* _THE DATA_
------
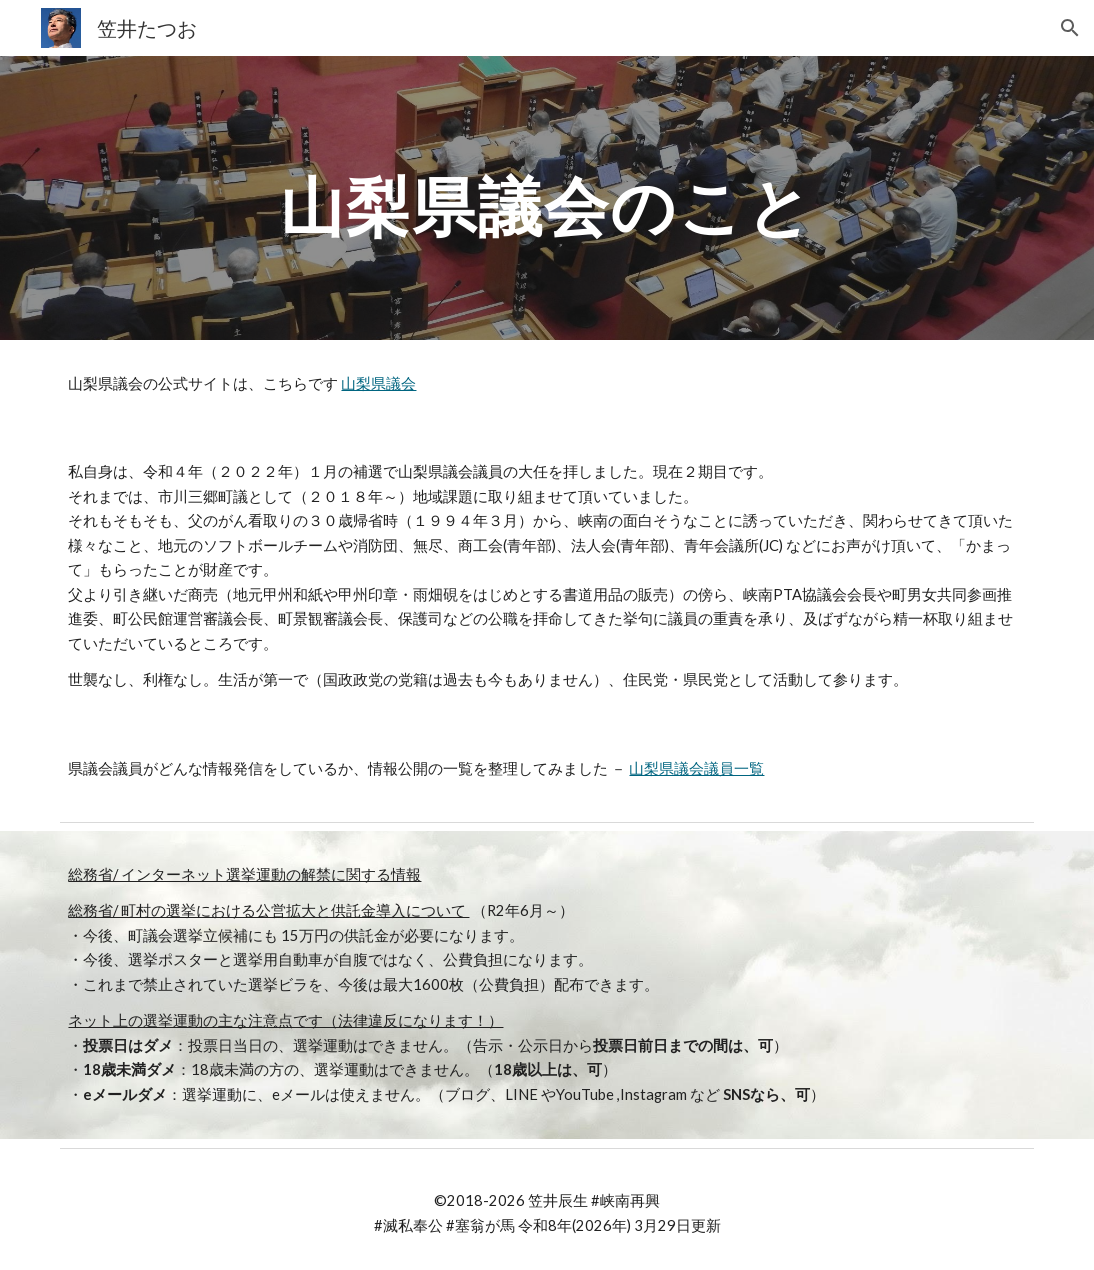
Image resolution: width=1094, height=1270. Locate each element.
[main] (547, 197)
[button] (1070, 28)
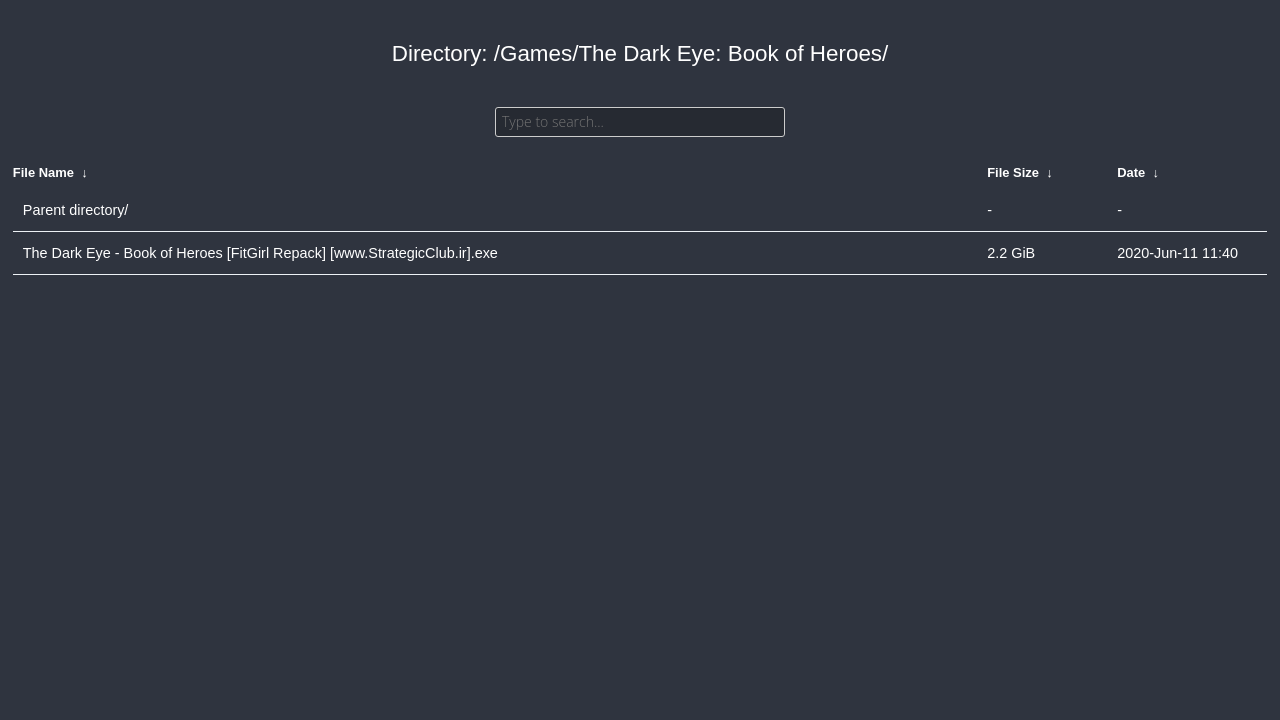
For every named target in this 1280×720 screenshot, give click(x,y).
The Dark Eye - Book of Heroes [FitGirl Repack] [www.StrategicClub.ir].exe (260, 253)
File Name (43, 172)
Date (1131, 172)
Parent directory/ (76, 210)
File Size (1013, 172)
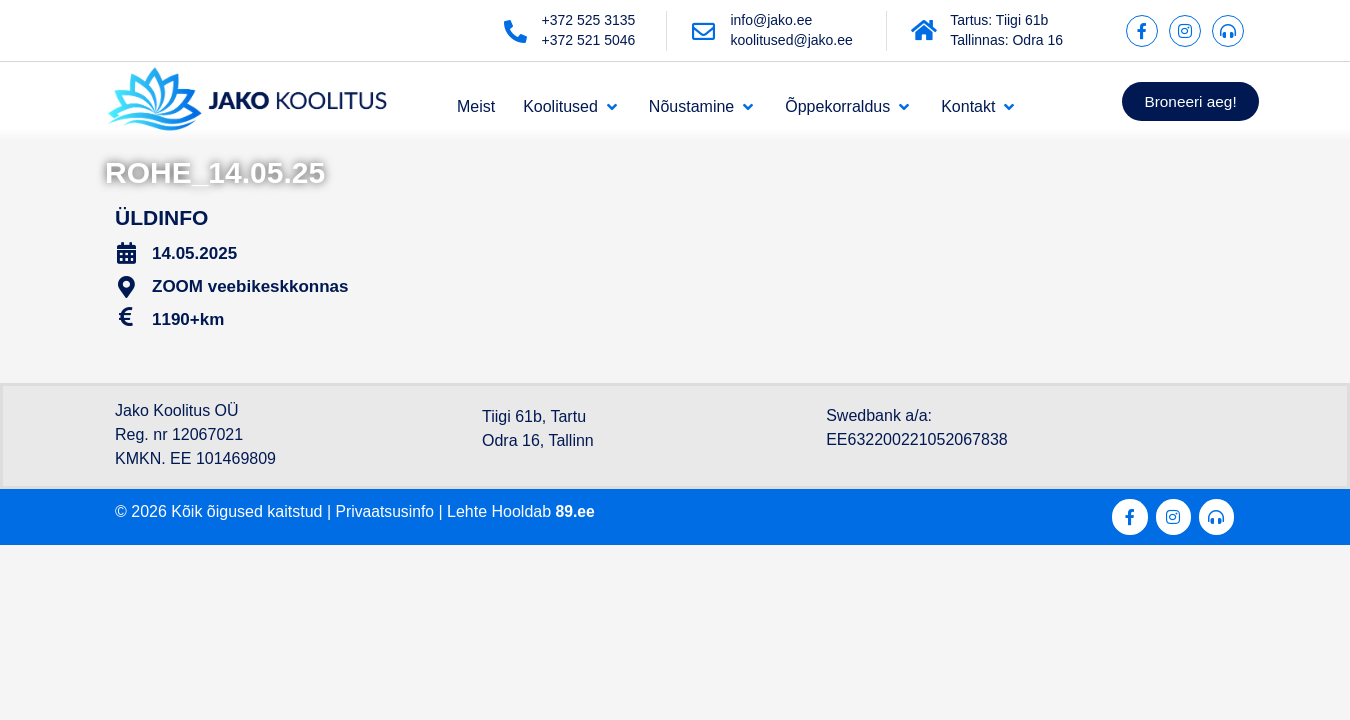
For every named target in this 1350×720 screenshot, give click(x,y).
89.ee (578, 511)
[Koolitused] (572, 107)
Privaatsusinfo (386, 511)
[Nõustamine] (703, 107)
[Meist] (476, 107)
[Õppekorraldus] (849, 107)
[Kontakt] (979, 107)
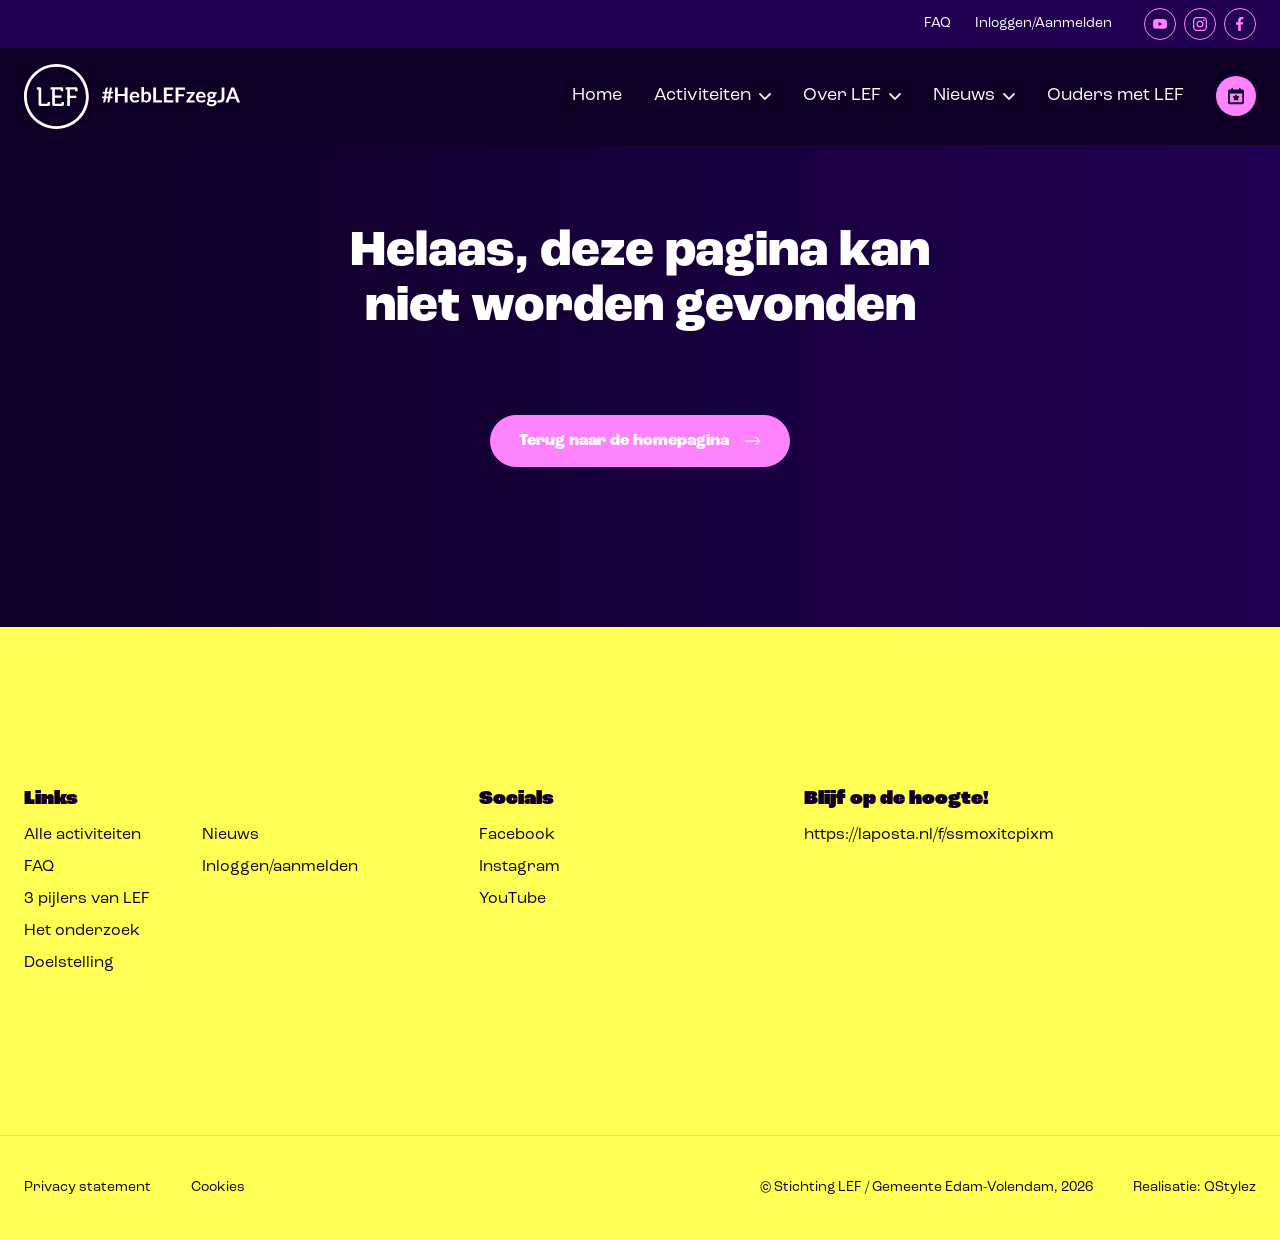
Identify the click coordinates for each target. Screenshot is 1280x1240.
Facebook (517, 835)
------
Reproduce every line of the records above word for word, leaving out the pictures.

* _ANSWER FOR THE TASK_
Image resolution: width=1094, height=1270. Locate each element.
[main] (547, 197)
[button] (1070, 28)
For every named target in this 1280×720 screenshot, give click(x,y).
The Dark Eye - Book of Heroes [FitGirl Repack] [www.StrategicClub.ir].exe (260, 253)
File Name (43, 172)
Date (1131, 172)
Parent directory/ (76, 210)
File Size (1013, 172)
For every named target in this 1350×720 screenshot, give click(x,y).
89.ee (578, 511)
[Koolitused] (572, 107)
Privaatsusinfo (386, 511)
[Nõustamine] (703, 107)
[Meist] (476, 107)
[Õppekorraldus] (849, 107)
[Kontakt] (979, 107)
Identify the click coordinates for each target. Screenshot is 1280x1240.
Facebook (517, 835)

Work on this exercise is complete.